The Wetherby-based company invested £3m in 2012 to buy a 70 per cent stake in the newly formed Augean North Sea Services.
The new operation provides a wide range of waste management solutions to customers in the North Sea oil and gas sector.
Augean’s finance director and interim chief executive Richard Allen said early results have been encouraging, with positive earnings and break even at the pre-tax profit level in the first six months of trading.
“The North Sea business will be profitable this year,” said Mr Allen.
“It’s going very well. The business is growing and we’re picking up new contracts. We’re growing revenue stream on all fronts.”
The group has formed a partnership with Scomi to provide waste management services to North Sea operators at Aberdeen.
Mr Allen said that a lot of hazardous waste comes onshore.
Drilling for new oil and gas produces waste rock contaminated with oils and oily liquid waste, which is brought onshore, treated onshore and disposed of.
“North Sea oil and gas exploration grew by 30 per cent in 2012. We’re aligning the business with growing areas,” he said.
He was speaking yesterday as the company announced a doubling in pre-tax profit to £2.8m in the year to December 31.
Revenue including landfill tax rose 13 per cent to £42.4m.
The group will pay out a maiden dividend of 0.25p per share following a robust performance in 2012.
“Over the last two years we’ve managed to significantly increase profits year on year,” said Mr Allen.
“The business is more stable and more diverse with a solid level of performance in the foreseeable future. We think we can hit increasing targets each year.”
Analysts at N+1 Singer said: “Augean reported another year of strong growth in sales and profits in 2012, with numbers in line with N+1 Singer forecasts, except for a bigger than expected maiden dividend.”
Sales at the Land Resources division rose three per cent to £21.4m.
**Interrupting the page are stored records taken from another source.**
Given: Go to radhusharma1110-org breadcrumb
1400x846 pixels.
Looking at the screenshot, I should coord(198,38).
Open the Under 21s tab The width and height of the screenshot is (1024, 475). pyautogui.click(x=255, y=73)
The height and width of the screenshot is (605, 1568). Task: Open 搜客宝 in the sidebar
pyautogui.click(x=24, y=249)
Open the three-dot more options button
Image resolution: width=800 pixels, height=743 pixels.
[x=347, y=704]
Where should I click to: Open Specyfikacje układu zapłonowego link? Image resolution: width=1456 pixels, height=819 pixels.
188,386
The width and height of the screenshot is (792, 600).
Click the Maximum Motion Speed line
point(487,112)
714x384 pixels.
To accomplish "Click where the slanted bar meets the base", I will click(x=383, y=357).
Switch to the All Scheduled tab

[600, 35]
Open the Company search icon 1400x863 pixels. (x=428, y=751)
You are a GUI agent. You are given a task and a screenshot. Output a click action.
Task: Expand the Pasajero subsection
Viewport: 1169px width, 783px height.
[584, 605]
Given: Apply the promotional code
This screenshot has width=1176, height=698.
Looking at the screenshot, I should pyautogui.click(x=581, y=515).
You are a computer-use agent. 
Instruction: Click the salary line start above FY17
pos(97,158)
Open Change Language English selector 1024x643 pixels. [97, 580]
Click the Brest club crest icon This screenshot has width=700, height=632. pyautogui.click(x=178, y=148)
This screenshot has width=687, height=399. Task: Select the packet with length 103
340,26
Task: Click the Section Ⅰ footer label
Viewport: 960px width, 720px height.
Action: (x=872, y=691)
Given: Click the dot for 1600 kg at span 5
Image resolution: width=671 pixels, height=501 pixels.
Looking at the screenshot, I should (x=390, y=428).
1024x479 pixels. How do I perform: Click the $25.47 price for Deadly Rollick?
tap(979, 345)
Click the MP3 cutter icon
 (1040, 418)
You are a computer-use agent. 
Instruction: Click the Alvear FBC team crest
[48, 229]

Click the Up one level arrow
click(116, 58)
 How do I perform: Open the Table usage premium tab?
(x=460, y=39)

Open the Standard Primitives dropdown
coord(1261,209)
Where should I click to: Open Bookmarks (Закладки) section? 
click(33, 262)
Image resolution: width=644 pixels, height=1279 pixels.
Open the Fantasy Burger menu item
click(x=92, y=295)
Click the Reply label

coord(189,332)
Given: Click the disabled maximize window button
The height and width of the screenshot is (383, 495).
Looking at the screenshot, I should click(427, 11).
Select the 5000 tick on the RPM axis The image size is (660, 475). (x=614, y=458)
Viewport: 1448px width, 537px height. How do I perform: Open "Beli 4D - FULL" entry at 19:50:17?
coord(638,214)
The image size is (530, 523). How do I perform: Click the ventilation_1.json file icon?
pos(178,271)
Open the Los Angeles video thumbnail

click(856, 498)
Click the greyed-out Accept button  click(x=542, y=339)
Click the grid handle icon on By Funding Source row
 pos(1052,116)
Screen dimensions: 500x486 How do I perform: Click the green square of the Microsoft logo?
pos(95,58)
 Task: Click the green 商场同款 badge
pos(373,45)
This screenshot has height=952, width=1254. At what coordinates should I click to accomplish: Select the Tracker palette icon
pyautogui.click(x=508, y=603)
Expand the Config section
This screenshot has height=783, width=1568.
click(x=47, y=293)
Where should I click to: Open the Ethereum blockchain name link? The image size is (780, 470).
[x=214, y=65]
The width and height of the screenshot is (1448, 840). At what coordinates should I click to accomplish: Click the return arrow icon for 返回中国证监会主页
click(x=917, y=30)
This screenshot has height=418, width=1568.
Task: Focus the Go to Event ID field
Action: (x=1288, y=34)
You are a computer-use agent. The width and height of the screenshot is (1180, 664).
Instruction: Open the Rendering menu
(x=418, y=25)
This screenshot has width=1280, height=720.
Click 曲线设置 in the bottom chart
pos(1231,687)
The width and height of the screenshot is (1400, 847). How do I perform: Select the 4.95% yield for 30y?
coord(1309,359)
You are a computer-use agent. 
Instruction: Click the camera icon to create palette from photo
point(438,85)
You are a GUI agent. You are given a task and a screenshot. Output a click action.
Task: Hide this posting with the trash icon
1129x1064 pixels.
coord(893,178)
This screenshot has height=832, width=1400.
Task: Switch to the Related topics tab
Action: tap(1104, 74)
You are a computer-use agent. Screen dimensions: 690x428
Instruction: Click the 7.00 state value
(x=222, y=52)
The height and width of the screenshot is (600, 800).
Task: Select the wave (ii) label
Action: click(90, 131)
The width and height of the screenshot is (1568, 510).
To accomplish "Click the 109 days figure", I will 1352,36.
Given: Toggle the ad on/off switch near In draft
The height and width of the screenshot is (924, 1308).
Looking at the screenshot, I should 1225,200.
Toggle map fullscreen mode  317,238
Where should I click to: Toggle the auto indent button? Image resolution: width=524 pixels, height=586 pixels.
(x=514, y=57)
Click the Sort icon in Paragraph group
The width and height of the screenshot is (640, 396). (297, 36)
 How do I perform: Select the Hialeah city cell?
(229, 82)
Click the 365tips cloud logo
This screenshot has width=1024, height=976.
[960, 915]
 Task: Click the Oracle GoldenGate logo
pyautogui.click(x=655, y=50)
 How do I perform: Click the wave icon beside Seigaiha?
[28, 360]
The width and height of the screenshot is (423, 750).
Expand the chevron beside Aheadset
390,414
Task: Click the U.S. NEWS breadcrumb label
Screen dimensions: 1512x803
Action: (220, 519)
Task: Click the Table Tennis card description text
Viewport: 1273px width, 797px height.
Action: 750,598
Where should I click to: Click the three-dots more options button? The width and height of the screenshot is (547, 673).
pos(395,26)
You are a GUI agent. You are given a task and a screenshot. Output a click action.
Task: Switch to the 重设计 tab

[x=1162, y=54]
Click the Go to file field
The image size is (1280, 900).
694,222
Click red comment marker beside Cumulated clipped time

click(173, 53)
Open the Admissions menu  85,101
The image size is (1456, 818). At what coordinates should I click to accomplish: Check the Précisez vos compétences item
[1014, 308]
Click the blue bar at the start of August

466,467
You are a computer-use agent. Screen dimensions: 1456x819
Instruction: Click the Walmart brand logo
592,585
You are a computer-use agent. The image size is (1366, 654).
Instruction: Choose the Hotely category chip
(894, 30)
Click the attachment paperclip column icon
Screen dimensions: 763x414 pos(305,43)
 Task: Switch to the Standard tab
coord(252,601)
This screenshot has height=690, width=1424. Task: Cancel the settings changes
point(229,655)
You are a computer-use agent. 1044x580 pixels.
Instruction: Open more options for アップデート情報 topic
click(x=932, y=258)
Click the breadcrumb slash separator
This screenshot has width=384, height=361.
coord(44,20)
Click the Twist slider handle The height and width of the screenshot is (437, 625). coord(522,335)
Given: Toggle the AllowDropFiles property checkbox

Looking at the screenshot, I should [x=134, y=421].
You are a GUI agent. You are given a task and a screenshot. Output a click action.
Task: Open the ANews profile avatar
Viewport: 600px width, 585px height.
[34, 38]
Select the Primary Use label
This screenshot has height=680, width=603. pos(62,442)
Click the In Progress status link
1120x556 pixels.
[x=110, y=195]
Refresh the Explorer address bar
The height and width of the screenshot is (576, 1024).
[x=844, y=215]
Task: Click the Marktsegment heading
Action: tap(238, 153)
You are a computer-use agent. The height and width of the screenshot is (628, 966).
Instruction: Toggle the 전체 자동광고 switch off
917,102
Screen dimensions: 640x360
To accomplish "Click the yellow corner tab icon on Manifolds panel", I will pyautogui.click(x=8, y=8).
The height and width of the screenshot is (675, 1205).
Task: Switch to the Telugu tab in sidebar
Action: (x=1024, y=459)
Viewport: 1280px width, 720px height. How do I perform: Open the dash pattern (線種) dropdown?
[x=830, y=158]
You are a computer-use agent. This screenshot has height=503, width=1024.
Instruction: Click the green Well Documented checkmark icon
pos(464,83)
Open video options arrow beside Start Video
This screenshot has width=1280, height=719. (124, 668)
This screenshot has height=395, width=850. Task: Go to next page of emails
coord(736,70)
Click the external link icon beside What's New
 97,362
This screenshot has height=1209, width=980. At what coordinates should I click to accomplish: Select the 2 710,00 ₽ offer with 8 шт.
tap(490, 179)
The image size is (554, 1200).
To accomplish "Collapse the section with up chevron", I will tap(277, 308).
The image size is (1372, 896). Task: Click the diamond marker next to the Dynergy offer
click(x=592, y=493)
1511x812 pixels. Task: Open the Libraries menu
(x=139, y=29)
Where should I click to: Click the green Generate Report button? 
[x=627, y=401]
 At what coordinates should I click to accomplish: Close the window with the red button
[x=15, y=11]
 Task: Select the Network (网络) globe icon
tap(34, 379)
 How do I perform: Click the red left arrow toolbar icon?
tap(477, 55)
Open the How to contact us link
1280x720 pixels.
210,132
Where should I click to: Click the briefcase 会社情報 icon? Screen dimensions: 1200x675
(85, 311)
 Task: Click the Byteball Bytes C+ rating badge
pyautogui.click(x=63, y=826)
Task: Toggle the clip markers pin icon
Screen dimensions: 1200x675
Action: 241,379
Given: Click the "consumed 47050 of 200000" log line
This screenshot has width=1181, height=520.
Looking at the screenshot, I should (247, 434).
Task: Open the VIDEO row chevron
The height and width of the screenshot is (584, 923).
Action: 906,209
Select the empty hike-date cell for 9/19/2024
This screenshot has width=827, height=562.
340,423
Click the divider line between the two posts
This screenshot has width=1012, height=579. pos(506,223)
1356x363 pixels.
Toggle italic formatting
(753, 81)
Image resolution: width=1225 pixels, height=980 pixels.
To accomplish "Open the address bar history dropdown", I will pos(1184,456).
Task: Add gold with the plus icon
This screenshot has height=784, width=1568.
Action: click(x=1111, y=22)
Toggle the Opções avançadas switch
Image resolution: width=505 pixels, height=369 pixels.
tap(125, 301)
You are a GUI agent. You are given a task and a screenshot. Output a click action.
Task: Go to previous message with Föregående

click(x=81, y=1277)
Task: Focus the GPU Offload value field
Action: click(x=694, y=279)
This growth was driven by a maiden contribution of £600,000 from low level waste (LLW) and an increase in air pollution control residue incinerator ash (APCR) to £4.0m.
Last year the group started taking low level waste from decommissioned nuclear power stations.
Augean has signed an agreement with Low Level Waste Repository Limited to take in rubble from old offices, laboratories and ancillary buildings from redundant nuclear facilities across the UK.
LLW landfill volumes grew from 124 tonnes in the first half to 1,983 tonnes in the second half, giving a total for the year of 2,107 tonnes, above management’s 2,000 tonne guidance.
The average price per tonne was lower than expected at £271.
“This was due to consignment mix – frustratingly slow arrival of higher priced LLW from one of the contracts with the UK nuclear estate, but good volumes of lower priced VLLW from another nuclear estate contract, industrial customers and naturally occurring radioactive material from North Sea drilling,” said analysts at N+1 Singer in a note.
Augean has submitted a number of bids for further contracts from the UK nuclear estate, which are expected to be awarded later this year.
Augean’s new chief executive Dr Stewart Davies will join the group in August.
Dr Davies, 52, who joins from Royal Mail subsidiary Romec where he is managing director, is replacing outgoing chief executive Paul Blackler, who leaves at the end of this month.